**EXPLORE THE MATERIAL**
(a) Reproduce the passage on bread labor word for word, starting at "(H, 2-11-1935, p." and ending at "6-10-1921, p. 314)".
(b) Take the passage on the dignity of labor further, picking up right after its last sentence.

**PAGE EXCERPT**
Start of Block

This may be an unattainable ideal. But we need not, therefore, cease to strive for it. Even if, without fulfilling the whole law of sacrifice, that is, the law of our being, we perform physical labour enough for our daily bread, we should go a long way towards the ideal. If we did so, our wants would be minimized, our food would be simple. We should then eat to live, not live to eat. Let anyone who doubts the accuracy of this proposition try to sweat for his bread, he will derive the greatest relish from the productions of his labour, improve his health and discover that many things he took were superfluities.

(H, 29-6-1935, p. 156)

Gospel of work
There can never be too much emphasis placed on work. I am simply repeating the gospel taught by the Gita, where the Lord says: 'If I did not remain ever at work sleeplessly, I should set a wrong example to mankind.'
...If I had the good fortune to be face to face with one like him [the Buddha], I should not hesitate to ask him why he did not teach the gospel of work, in preference to one of contemplation. I should do the same thing if I were to med...these saints (like Tukaram and Dhyandev, etc.).

(H, 2-11-1935, p. 298)

God created man to eat his bread in the sweat of his brow, and I dread the prospect of our being able to produce all that we want, including our food-stuffs, out of a conjuror's hat.

(H, 16-5-1936, p. 111)

We should be ashamed of resting, or having a square meal, so long as there is one able-bodied man or woman without work or food.

(YI, 6-10-1921, p. 314)

I have indeed wept to see the stark poverty and unemployment in our country, but I must confess our own negligence and ignorance are largely responsible for it. We do not know the dignity of labour as such. Thus, a shoemaker will not do anything beyond making his shoes, he will think that all other labour is below his dignity. That wring notion must go. There is enough employment in India for all who will work with their hands and feet honestly. God has given everyone the capacity to work and earn more than his daily bread, and whoever is ready to use that capacity is sure to find work. No labour is too mean for one who wants to earn an honest penny. The only thing is the readiness to use the hands and feet that God has given us.

(H, 19-12-1936, p. 356)

End of Block

**MATERIAL PROVIDED**
Start of Block

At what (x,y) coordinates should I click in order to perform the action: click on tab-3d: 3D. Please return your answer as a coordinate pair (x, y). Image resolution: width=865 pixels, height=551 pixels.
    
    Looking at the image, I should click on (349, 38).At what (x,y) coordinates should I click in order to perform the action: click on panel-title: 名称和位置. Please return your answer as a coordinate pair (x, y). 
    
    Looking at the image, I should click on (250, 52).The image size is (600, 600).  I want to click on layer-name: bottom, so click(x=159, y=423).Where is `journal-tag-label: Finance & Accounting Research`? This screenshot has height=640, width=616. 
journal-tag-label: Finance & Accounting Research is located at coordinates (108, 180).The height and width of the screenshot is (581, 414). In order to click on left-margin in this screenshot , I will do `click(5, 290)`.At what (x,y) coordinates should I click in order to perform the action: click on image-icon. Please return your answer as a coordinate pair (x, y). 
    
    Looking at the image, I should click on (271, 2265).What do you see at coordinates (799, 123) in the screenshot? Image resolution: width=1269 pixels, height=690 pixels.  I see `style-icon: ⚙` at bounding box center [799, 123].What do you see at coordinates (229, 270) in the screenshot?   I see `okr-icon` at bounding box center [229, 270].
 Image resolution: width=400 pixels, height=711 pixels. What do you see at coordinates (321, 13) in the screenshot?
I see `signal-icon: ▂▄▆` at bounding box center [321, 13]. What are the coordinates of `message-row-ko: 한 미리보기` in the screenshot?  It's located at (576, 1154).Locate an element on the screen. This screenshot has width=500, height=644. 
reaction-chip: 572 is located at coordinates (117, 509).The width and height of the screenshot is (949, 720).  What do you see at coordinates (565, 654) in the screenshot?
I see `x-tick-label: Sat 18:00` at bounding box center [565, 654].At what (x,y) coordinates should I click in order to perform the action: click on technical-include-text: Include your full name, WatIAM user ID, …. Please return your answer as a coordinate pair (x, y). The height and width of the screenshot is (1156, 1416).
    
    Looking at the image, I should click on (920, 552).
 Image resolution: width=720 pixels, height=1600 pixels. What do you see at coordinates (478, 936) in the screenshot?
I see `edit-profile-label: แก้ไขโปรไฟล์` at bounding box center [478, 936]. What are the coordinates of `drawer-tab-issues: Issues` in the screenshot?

End of Block

**EXERCISE ANSWERS**
(a)
(H, 2-11-1935, p. 298)

God created man to eat his bread in the sweat of his brow, and I dread the prospect of our being able to produce all that we want, including our food-stuffs, out of a conjuror's hat.

(H, 16-5-1936, p. 111)

We should be ashamed of resting, or having a square meal, so long as there is one able-bodied man or woman without work or food.

(YI, 6-10-1921, p. 314)

(b)
...It is surely the duty of a Government to ensure bread labour for all unemployed men and women, no matter how many they are.

(H, 11-1-1948, p. 507)

Intellectual Labour
Let me not be misunderstood. I do not discount the value of intellectual labour, but no amount of it is any compensation for bodily labour which every one of us is born to give for the common good of all. It may be, often is, infinitely superior to bodily labour, but it never is or can be a substitute for it, even as intellectual food, though far superior to the grains we eat, never can be a substitute for them. Indeed, without the products of the earth, those of the intellect would be an impossibility.

(YI, 15-10-1925, pp. 355-6)

May not men earn their bread by intellectual labour? No. The needs of the body must be supplied by the body. "Render unto Caesar that which is Caesar's" perhaps applies here well. Mere mental, that is, intellectual labour is for the soul and is its own satisfaction. It should never demand payment. In the ideal state, doctors, lawyers and the like will work solely for the benefit of society, not for self.

(H, 29-6-1935, p. 156)

Intellectual work is important and has an undoubted place in the scheme of life. But what I insist is the necessity of physical labour. No man, I claim, ought to be free from that obligation. It will serve to improve even the quality of his intellectual output.

(H, 23-2-1947, p. 36)

A laborer cannot sit at the table and write, but a man who has worked at the table all his life can certainly take to physical labour.